Так. Пора прогуляться и развеять мозги. Я собрала Машу, стараясь ни о чём не думать, вышла во двор. Да, надо чаще гулять и спать, чтобы ничего не мерещилось.
_________
Но больше спать нам никак не удавалось. Теперь к необъяснимому беспокойству добавились вполне заметные проблемы с желудочно-кишечным трактом. Маша просыпалась ночью, животик был вздут, постоянно урчал. Колики. Ну конечно же. У старшей такой проблемы не было, и я, как всегда, погрузилась в просторы интернета изучать новую информацию. Колики – спастические сокращения кишечника, которые вызываются нарушением его двигательной функции и метеоризмом, то есть усиленным газообразованием. Ими страдают около 70% новорождённых, длятся колики примерно до 4—5 месяцев. Эта информация меня очень успокаивала. Она, опять же, всё объясняла. Ещё пара месяцев, и всё наладится.
Я накупила разных средств: от «Эспумизана» до газоотводной трубки, чтобы облегчить состояние Маши. Но, надо признать, всё это не очень помогало. Оставалось ждать заветных четырёх месяцев, когда всё должно прийти в норму. Так обещал интернет.
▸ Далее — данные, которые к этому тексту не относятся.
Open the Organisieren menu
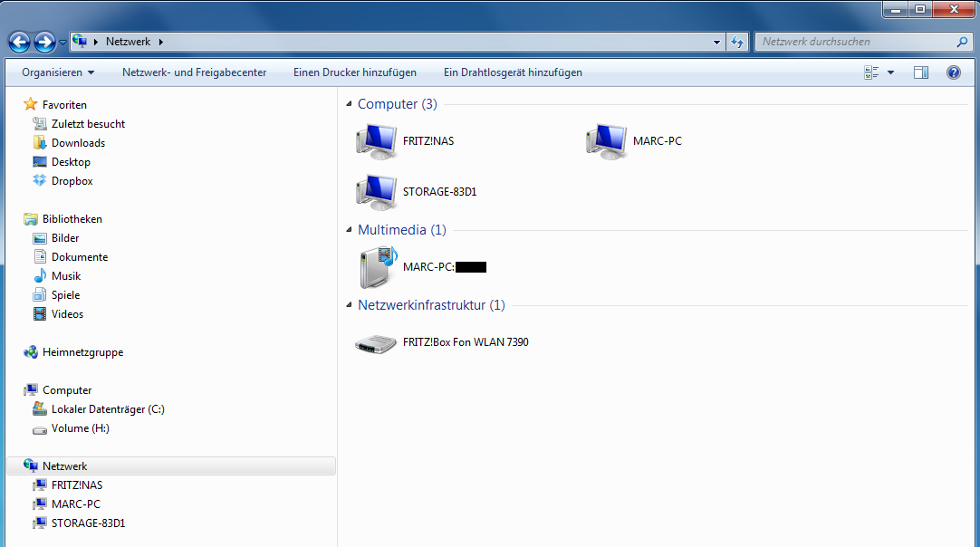 tap(58, 72)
В одну из очередных ночей мы, как всегда, довольно быстро уснули. Меня разбудил странный звук. От кратковременного сна в последние недели я долго не могла проснуться и понять, откуда он исходит. В темноте осторожно поднялась и села на диван. Дышала через раз, боясь разбудить Машу, прислушалась. Звук исходил со стороны Машиной люльки. Она храпела. Я тяжело вздохнула. Ещё не хватало простуды и соплей. Создавалось впечатление, что у ребёнка полностью заложен нос и ей очень тяжело дышать. Я медленно легла обратно и уснуть уже не смогла. Мозг усиленно работал, создавая план действий: промыть нос «Аква Марисом», измерить температуру, вызвать на всякий случай врача. Педиатр ничего страшного не обнаружила. Было поставлено ОРВИ, назначено промывание носа, ну и при необходимости сосудосуживающие капли для облегчения дыхания. И прививки в очередной раз откладывались, пока ребёнок не будет полностью здоров. Надо сказать, с этого дня Маша стала спать ещё хуже. Естественно, как можно нормально спать, когда заложен нос.
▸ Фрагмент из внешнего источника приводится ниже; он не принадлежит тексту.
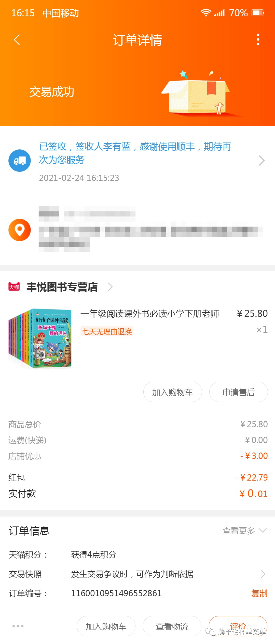Expand logistics details via right chevron

[262, 161]
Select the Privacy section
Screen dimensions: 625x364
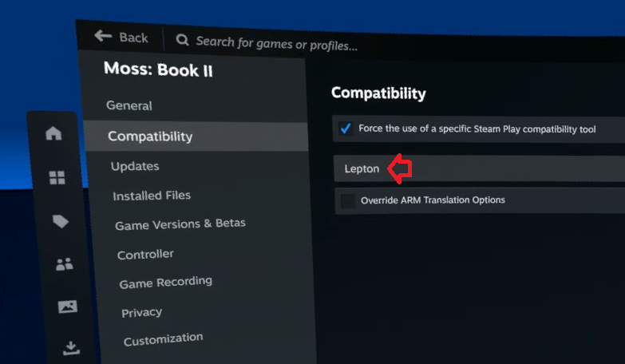point(141,312)
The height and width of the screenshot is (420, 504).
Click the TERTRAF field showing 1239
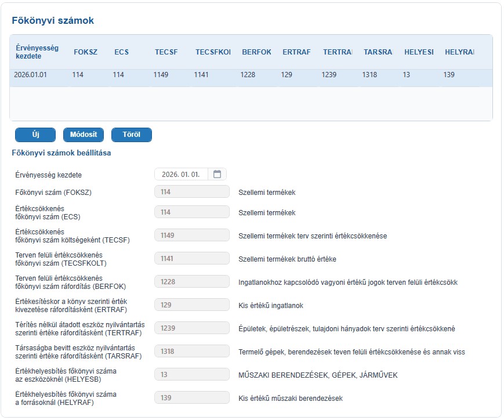click(192, 328)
Каждую ночь я по кругу проделывала одни и те же манипуляции: «Эспумизан», массаж животика, газоотводная трубка при сильных беспокойствах, промывание носа, капли, укачивание, кормление. Всё это не приносило должного эффекта. Маша всякий раз засыпала, резко вздрагивала, и начинался наш бег по кругу.
Через несколько дней я стала понимать, что никакого ОРВИ у нас нет. Нет температуры, нет соплей, но малышка постоянно похрапывает, и это явно её беспокоит. Меня всё это начинало не на шутку напрягать. Вдруг что-то серьёзное? Я договорилась показать Машу хорошему оториноларингологу в областной больнице. Врач тщательно осмотрел Машу: носик, ушки, рот. Никаких отклонений найдено не было. Но всё же врач выдвинул предположение, что храп вызван узким носовым проходом. Очень уж у неё маленький носик и впалая переносица. Замечательно! Вновь нашлось объяснение. И я вновь получила дозу успокоения. Ненадолго.
_________
Время шло. Все проблемы, свойственные новорождённым, продолжались. Я убеждала себя, что это все временные трудности, нужно просто перетерпеть. Приходы нашего замечательного педиатра действовали на меня успокаивающе. Это врач, который сопровождал нашу с Машей жизнь шесть лет. Один из немногих, кому я безмерно благодарна за человечность и неравнодушие. Я всегда удивлялась: ну почему не все врачи такие? Ответ я узнала года через полтора, когда педиатр рассказала свою особенную историю: старший сын у неё был инвалидом. Она знала, что нас ждёт впереди, и пыталась помочь со своей стороны всем, чем могла. Но это уже было чуть позже, а сейчас она осматривала Машу, отмечала, что ребёночек немного рыхлый, с очень коротенькой шеей. Показывала, каким образом делать массаж для лучшего отхождения мокроты. Но в целом никаких других проблем не наблюдала.
Незаметно для меня наступила зима, а с ней и Новый год. Новогодняя ночь ничем не отличалась от всех остальных. Маша ненадолго засыпала и с беспокойством просыпалась, как и прежде. В глазах родственников Маша была очень спокойной и даже пассивной. Замечательный ребёнок, не кричит и не плачет. Меня же это не очень радовало. Я начинала замечать различия в развитии по сравнению со старшей дочкой. Маша начала переворачиваться, правда, в одну сторону, улыбалась, следила за старшей сестрой и уже тогда смотрела на неё с обожанием. Но, вспоминая, как Саша в этом возрасте уже вставала на четвереньки, пыталась брать ложку и тащить её в рот, как, впрочем, и всё, что попадалось ей под руку, я начинала волноваться. У Маши таких навыков ещё не было. Но все дети разные. Конечно же. Это всё объясняет.
В тот вечер я вновь суетилась на кухне. Темнело. Я бросила взгляд на картинку с камер наружного наблюдения. У двери в дом курил муж. Каково же было моё удивление, когда я услышала его голос за спиной. Он давно уже зашёл в дом. Я выглянула в окно. Силуэт был там.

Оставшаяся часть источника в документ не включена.